July 5 (Bloomberg) -- The yield on Indian bonds due 2022 were little changed this week on optimism improved supply of cash in the banking system will spur demand for debt, offsetting concerns about a weaker rupee fuelling inflation.
Local lenders’ net daily borrowings from the central bank to meet fund shortages was below 100 billion rupees ($1.7 billion) in the past two days, after averaging 417 billion in the first three days of this week, official data show.
Cash in the banking system rose amid signs the government is stepping up expenditure to boost economic growth. India’s spending in the first two months of the fiscal year ending March 2014 was 13.1 percent of the total budgeted expenditure, compared with 12.8 percent a year earlier, official estimates showed last week.

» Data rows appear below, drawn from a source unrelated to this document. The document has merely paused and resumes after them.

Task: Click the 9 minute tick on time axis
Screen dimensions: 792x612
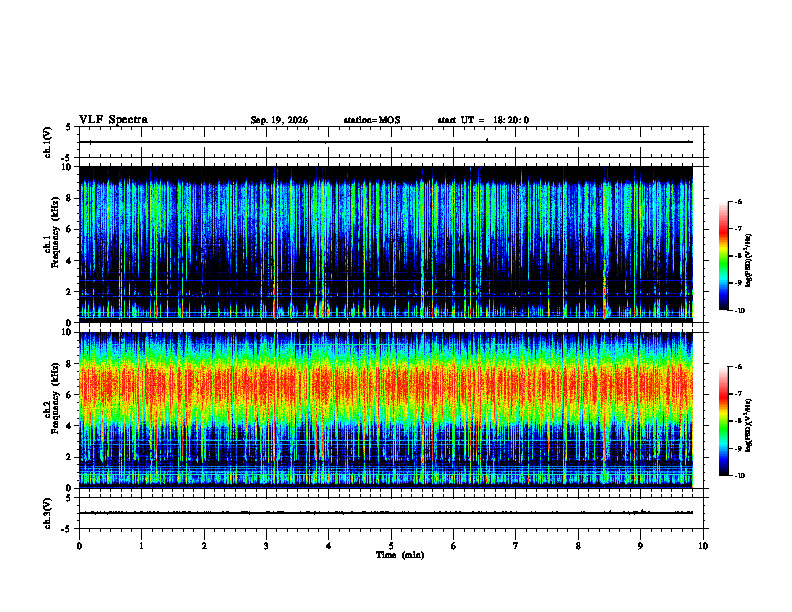Action: [x=640, y=546]
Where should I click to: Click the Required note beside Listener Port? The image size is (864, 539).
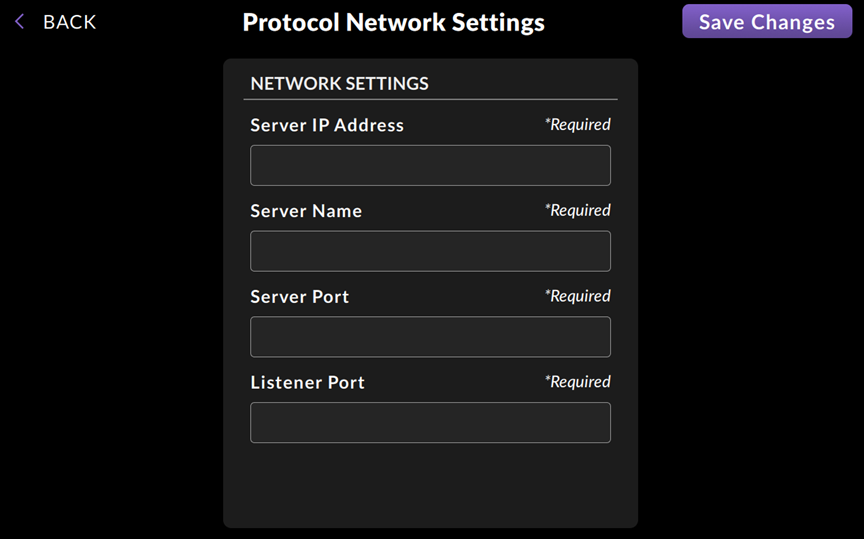coord(577,381)
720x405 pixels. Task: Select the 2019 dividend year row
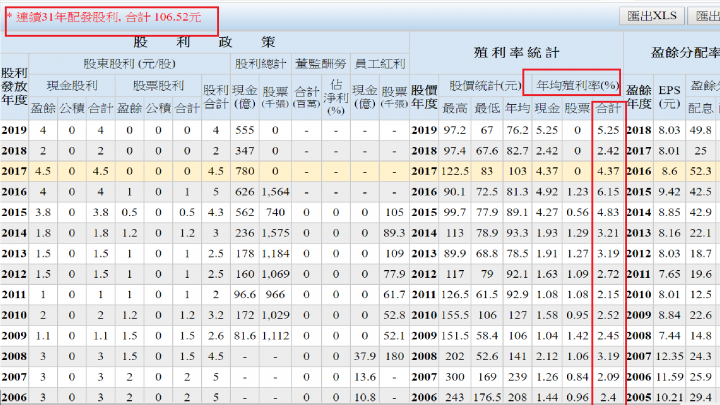pos(14,130)
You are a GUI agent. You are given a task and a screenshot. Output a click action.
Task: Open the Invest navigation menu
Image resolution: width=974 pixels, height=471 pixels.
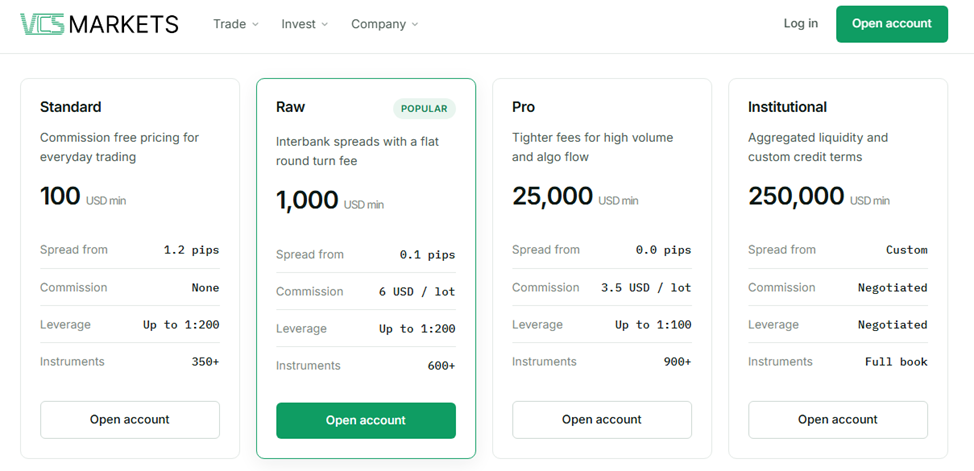304,24
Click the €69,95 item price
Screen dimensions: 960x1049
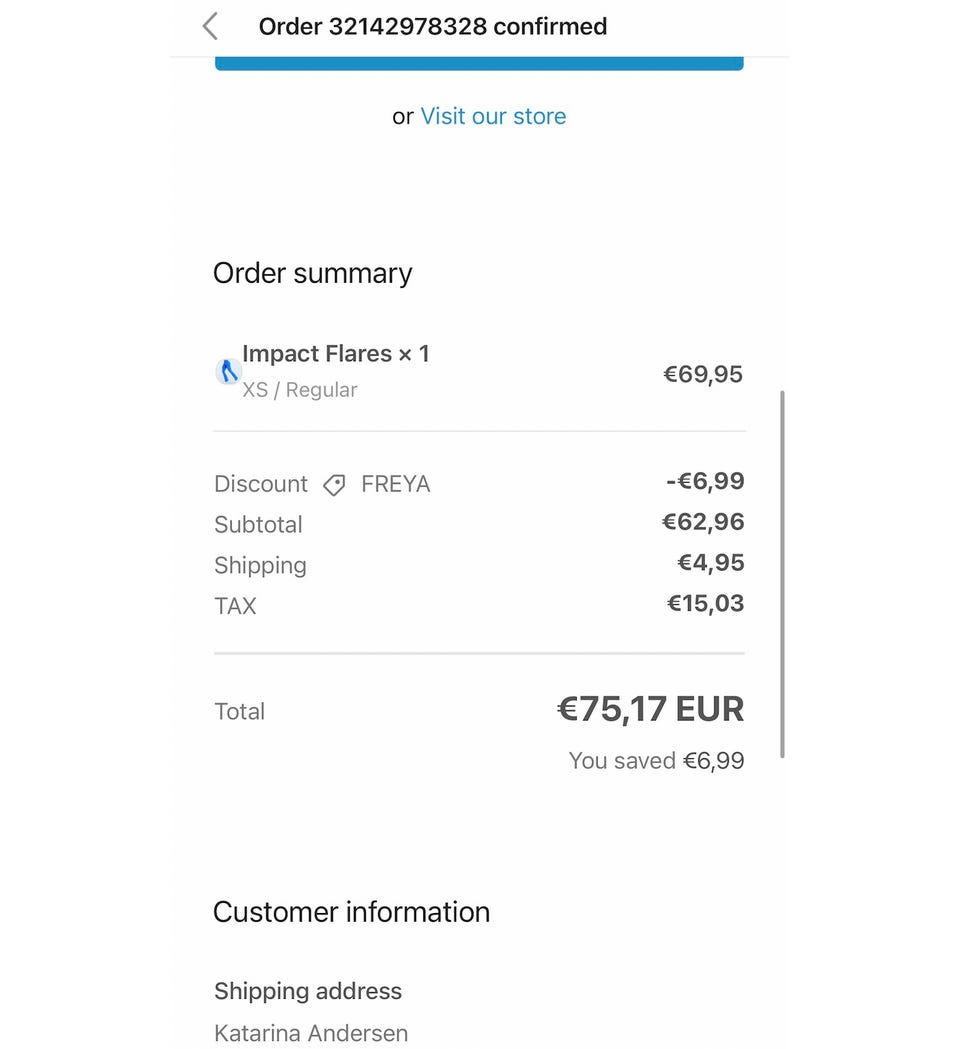702,374
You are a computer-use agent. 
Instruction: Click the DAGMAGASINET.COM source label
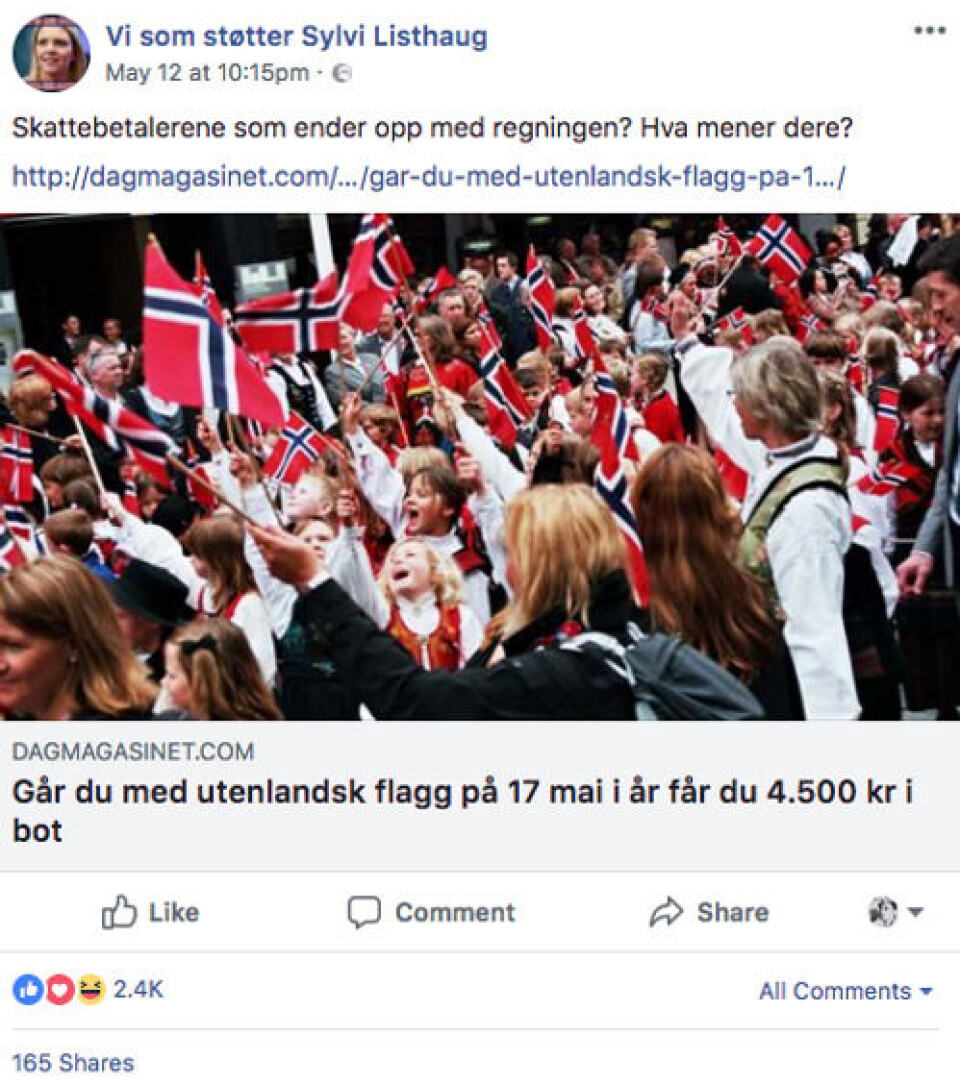[133, 751]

“There’s ample cash in the system as the government has started spending,” said N.S. Venkatesh, the Mumbai-based head of treasury at state-run IDBI Bank Ltd.
The yield on the 8.15 percent notes due June 2022 was little changed from June 28 at 7.63 percent in Mumbai, according to the central bank’s trading system. The yield rose three basis points today as the Indian rupee weakened.
The overnight interbank borrowing rate was at 5.5 percent today, compared with 7 percent at the end of last week.
The one-year interest-rate swap, a derivative contract used to guard against fluctuations in funding costs, jumped nine basis points today to 7.50 percent, data compiled by Bloomberg show.